Exercise aim — Format the part of the records that opens with the line containing "КИСНЕВЕ УСТАТКУВАННЯ (118, 345)" and closes with the line containing "诗词文章 (532, 184)", both lines included, as a JSON list of strings with one string per line. Leave out any blank lines.

**** Data records ****

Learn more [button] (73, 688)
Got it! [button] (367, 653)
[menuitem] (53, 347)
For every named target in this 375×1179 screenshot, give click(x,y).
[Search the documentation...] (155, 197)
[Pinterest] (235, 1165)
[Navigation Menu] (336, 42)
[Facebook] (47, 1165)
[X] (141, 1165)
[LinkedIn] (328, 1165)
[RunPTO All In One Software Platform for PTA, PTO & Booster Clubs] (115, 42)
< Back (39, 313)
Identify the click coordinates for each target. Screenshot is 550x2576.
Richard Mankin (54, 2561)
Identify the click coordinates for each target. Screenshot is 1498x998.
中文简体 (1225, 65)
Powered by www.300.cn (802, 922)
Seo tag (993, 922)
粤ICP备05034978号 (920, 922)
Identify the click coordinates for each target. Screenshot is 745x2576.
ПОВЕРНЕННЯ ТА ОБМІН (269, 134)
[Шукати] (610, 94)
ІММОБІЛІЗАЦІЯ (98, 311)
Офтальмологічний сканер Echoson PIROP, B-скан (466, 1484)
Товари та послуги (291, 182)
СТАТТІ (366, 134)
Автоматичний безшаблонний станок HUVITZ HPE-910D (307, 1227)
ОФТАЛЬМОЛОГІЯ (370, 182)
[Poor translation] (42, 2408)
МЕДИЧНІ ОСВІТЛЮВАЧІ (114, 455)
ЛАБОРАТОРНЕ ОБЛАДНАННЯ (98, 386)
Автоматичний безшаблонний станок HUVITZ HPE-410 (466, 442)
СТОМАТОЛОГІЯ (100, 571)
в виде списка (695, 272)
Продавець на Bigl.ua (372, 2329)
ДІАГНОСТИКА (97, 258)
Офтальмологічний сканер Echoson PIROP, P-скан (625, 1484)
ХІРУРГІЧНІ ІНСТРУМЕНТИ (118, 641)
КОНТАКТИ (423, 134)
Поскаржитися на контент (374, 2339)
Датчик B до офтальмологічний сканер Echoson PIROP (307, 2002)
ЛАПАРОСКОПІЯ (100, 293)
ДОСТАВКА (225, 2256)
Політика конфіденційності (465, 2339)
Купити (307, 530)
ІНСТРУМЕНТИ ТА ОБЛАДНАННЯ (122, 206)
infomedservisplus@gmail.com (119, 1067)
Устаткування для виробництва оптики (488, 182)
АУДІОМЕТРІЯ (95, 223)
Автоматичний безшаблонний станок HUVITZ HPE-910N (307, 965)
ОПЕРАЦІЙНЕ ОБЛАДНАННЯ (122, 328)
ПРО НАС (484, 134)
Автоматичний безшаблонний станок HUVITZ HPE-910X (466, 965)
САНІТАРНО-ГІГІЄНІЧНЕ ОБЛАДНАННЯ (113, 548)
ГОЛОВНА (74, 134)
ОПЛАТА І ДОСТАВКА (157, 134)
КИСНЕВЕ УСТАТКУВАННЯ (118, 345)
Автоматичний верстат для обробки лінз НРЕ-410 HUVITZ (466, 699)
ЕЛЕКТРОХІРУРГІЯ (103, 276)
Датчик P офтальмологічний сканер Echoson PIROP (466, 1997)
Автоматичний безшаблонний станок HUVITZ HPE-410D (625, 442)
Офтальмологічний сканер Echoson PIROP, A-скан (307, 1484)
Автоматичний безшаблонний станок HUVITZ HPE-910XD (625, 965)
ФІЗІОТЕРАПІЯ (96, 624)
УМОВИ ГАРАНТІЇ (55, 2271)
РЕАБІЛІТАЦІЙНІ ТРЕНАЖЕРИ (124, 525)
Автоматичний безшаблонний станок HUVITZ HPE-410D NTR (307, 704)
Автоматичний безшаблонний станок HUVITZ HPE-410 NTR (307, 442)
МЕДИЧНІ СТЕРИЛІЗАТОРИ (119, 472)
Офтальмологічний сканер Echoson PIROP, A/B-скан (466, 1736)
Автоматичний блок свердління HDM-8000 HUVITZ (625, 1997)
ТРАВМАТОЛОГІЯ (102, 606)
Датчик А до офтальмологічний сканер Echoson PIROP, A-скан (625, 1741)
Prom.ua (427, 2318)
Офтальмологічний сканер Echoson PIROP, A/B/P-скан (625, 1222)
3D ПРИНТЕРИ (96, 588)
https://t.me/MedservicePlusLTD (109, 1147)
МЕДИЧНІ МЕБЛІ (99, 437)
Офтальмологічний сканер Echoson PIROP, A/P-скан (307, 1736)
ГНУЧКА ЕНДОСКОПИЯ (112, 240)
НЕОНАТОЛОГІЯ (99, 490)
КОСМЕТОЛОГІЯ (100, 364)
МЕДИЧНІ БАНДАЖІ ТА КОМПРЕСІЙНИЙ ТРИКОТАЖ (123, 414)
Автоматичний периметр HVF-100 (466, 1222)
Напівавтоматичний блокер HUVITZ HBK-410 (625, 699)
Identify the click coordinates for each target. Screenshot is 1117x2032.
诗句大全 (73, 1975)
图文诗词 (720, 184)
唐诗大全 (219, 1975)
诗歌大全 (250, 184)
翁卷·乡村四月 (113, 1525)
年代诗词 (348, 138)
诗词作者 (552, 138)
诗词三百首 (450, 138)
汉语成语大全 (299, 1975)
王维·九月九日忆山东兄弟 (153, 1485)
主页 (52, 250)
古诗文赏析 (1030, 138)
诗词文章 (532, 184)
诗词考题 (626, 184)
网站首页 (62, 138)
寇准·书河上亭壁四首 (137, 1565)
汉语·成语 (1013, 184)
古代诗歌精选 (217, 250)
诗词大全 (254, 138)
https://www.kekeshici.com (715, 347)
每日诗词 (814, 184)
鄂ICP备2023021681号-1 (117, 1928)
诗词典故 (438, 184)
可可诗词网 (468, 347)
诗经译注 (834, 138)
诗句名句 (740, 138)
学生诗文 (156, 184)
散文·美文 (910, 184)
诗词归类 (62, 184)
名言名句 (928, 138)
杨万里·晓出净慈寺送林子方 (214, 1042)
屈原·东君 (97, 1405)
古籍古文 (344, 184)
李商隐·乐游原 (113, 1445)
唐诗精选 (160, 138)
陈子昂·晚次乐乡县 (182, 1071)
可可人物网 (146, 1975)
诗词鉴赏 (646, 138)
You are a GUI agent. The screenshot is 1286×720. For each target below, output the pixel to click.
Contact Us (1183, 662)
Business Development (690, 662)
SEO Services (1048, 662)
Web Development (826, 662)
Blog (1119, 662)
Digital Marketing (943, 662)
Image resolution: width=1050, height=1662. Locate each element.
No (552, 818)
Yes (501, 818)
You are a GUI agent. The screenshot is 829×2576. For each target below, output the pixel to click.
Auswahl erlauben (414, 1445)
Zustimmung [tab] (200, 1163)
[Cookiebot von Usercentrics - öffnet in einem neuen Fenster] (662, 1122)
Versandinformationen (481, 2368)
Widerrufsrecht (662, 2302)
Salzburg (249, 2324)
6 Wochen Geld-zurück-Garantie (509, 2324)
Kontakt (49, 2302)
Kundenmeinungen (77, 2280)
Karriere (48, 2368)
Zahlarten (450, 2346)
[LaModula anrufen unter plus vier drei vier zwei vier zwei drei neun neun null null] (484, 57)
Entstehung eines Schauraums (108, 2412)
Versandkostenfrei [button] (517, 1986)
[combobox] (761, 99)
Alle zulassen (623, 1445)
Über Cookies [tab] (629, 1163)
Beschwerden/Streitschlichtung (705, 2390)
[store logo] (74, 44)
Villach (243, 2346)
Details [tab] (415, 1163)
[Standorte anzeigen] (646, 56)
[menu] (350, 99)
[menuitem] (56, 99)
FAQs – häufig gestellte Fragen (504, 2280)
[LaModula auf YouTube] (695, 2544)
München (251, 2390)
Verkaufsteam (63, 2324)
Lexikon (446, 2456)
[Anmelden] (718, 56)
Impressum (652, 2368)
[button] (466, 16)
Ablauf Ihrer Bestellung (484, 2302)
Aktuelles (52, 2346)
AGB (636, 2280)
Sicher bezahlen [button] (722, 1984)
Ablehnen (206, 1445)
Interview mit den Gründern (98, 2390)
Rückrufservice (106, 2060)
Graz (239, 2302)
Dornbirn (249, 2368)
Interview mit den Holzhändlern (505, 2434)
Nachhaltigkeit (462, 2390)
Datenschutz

****

Answer to this exercise —
[
  "КИСНЕВЕ УСТАТКУВАННЯ (118, 345)",
  "Автоматичний верстат для обробки лінз НРЕ-410 HUVITZ (466, 699)",
  "ЕЛЕКТРОХІРУРГІЯ (103, 276)",
  "Датчик P офтальмологічний сканер Echoson PIROP (466, 1997)",
  "Автоматичний безшаблонний станок HUVITZ HPE-410D (625, 442)",
  "Офтальмологічний сканер Echoson PIROP, A-скан (307, 1484)",
  "Автоматичний безшаблонний станок HUVITZ HPE-910XD (625, 965)",
  "ФІЗІОТЕРАПІЯ (96, 624)",
  "УМОВИ ГАРАНТІЇ (55, 2271)",
  "РЕАБІЛІТАЦІЙНІ ТРЕНАЖЕРИ (124, 525)",
  "Автоматичний безшаблонний станок HUVITZ HPE-410D NTR (307, 704)",
  "Автоматичний безшаблонний станок HUVITZ HPE-410 NTR (307, 442)",
  "МЕДИЧНІ СТЕРИЛІЗАТОРИ (119, 472)",
  "Офтальмологічний сканер Echoson PIROP, A/B-скан (466, 1736)",
  "Автоматичний блок свердління HDM-8000 HUVITZ (625, 1997)",
  "ТРАВМАТОЛОГІЯ (102, 606)",
  "Датчик А до офтальмологічний сканер Echoson PIROP, A-скан (625, 1741)",
  "Prom.ua (427, 2318)",
  "Офтальмологічний сканер Echoson PIROP, A/B/P-скан (625, 1222)",
  "3D ПРИНТЕРИ (96, 588)",
  "https://t.me/MedservicePlusLTD (109, 1147)",
  "МЕДИЧНІ МЕБЛІ (99, 437)",
  "Офтальмологічний сканер Echoson PIROP, A/P-скан (307, 1736)",
  "ГНУЧКА ЕНДОСКОПИЯ (112, 240)",
  "НЕОНАТОЛОГІЯ (99, 490)",
  "КОСМЕТОЛОГІЯ (100, 364)",
  "МЕДИЧНІ БАНДАЖІ ТА КОМПРЕСІЙНИЙ ТРИКОТАЖ (123, 414)",
  "Автоматичний периметр HVF-100 (466, 1222)",
  "Напівавтоматичний блокер HUVITZ HBK-410 (625, 699)",
  "Identify the click coordinates for each target. Screenshot is 1117x2032.",
  "诗句大全 (73, 1975)",
  "图文诗词 (720, 184)",
  "唐诗大全 (219, 1975)",
  "诗歌大全 (250, 184)",
  "翁卷·乡村四月 (113, 1525)",
  "年代诗词 (348, 138)",
  "诗词作者 (552, 138)",
  "诗词三百首 (450, 138)",
  "汉语成语大全 (299, 1975)",
  "王维·九月九日忆山东兄弟 (153, 1485)",
  "主页 (52, 250)",
  "古诗文赏析 (1030, 138)",
  "诗词文章 (532, 184)"
]